揺れないカズを諦めきれない先生は、結局、高校を卒業する頃にもう一度ダンスを見に来るから、そのとき一定のレベルをクリアしていれば身一つで東京に呼んであげようと約束してくれた。
それほどまでにカズのリズム感はすごい。
カズは、
「あの先生ホモかもしんねえ」
と、腰がひけていたけれど。
世の中にはめちゃめちゃな不幸が降って来ることがある。
どんなことでもおこり得る。
だから、カズがこれから信じられないくらいのハッピーな成功を修める確率だって高いはずだ。
東京制覇して、ニューヨークへ行って、ブロードウェイに名前を連ねて、もしかしたら有名な金髪女優と結婚なんてこともあるかもしれない。
カズが、アホ!と笑う。
「それはありえない。だってオレはガイジン苦手だもん。どうやって口説けばいいかわからねえし。オレが下唇を噛んで、ラ~ヴなんて発音するの、聞きてえか?」
「聞きて~!」
その夜、ぼくたちは笑って食べて、騒いだ。
悲しみのどん底にいる人間でも笑ってみたっていいだろう。
外を歩いていると、ずっと悲しみに浸っていないと気まずいような、喪に服していないと白い目でみられるような、そんな気配がぼくにつきまとう。

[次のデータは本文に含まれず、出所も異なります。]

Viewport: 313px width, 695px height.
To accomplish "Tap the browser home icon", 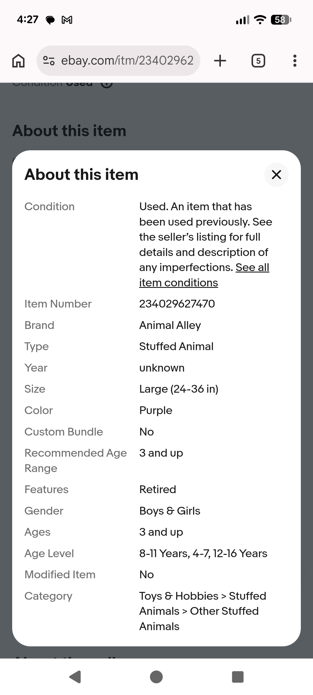I will [18, 61].
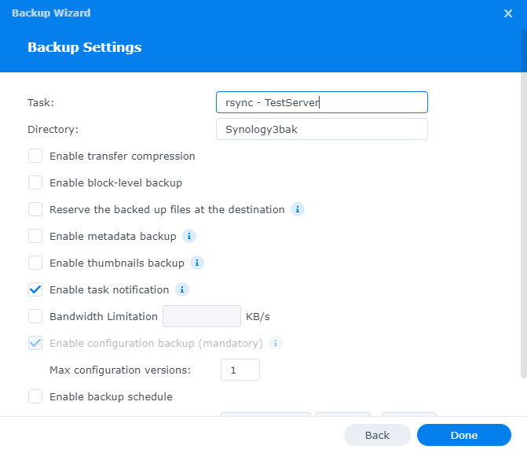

家族を突然に亡くしたかわいそうな高校生は毎日毎日泣き暮らしていました。
そしてとうとう自暴自棄になり、人生の道を踏み外しました。
あるいは、それがきっかけで、いままで無気力だった彼に生きるとは何かを考えさせ、立派な大人に成長しました。
めでたし、めでたし。
そんな陳腐な筋書きしか頭に浮かばない世間に感化されそうになる。
でも、カズといるとそんな気持ちがいつのまにか消えていた。
きっとこの部屋を出てひとりになれば、また気付かないうちに、枷を自分ではめてしまうのだろうけれど。
笑ってもいい。
泣いてもいい。
自分の思うとおりに表現すればいい。
その夜の夢の中で、そんな言葉が繰り返し聞こえた。誰の声だったか、覚えていない。
親父?お袋?それともカズか?
もしかしたら、自分自身の深層心理の声だったのかもしれない。